Vio pasar el taxi amarillo. Vio en el puesto de atrás a la niña agonizante. Vio el rostro ensangrentado.
Vio un cuerpo tendido en la acera, despatarrado, pero no supo si el hombre estaba borracho, dormido o muerto.
Una puerta astillada, como mordida.
Una ventana rota.
Una sandalia sin dueño.
Otro loco, flaco y descalzo, los pantalones amarrados con una cuerda, toreaba un toro invisible con su propia camisa en la Calle de los Reyes, sobre una alfombra de destrozos, mientras avanzaba hacia la plazuela, donde amanecería embriagado por la gloria.
Una señora, arrodillada, recogía entre lágrimas los caramelos untados de barro, las cajetillas de cigarrillos aplastadas y las bolsitas de papas fritas trituradas, en una bolsa de plástico negra porque la caja de madera, aunque recién pintada y con nuevos compartimientos, había quedado como para botar a la basura.
Antes de encontrarse con Daniel, Renata supo que había otro muerto, don Leonel Santana, dueño del granero donde su padre hacía mercado. Le debían un dinero. Ya no tendrían que pagarle. Renata se arrepintió del mal pensamiento. Entendió que no bastaba con el arrepentimiento, que tendría que pagar, con sangre tal vez. ¿Con sangre? Renata no entendió sus propios pensamientos.

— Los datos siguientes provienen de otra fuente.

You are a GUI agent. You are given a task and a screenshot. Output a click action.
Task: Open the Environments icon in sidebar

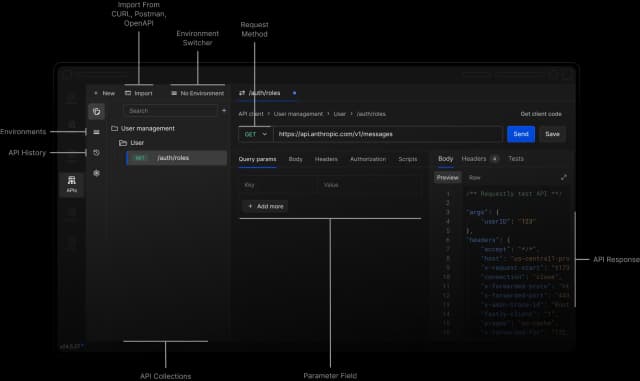(96, 132)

—Cada vez estoy más loca —se dijo—. Tienes que pagarle aunque esté muerto —se imaginó que le decía a su padre.
—¿Con misas?
—Págale a la viuda.
—Ese gordo maricón y tacaño no dejó ninguna viuda.
—Ese gordo maricón se ha comido docenas de muchachitas.
—Cuentos, puros cuentos.
—Ese gordo maricón casi se come a tu Cabrita.
Temerosa, esperando tropezar con un toro en la próxima esquina, llegó puntual a la cita y entraron de afán al Hotel Victoria, donde Daniel le hizo el amor casi toda la tarde, con furia, con insistencia, como si fuese el animal atormentado que escarbaba en la niebla, y ella, la niebla herida.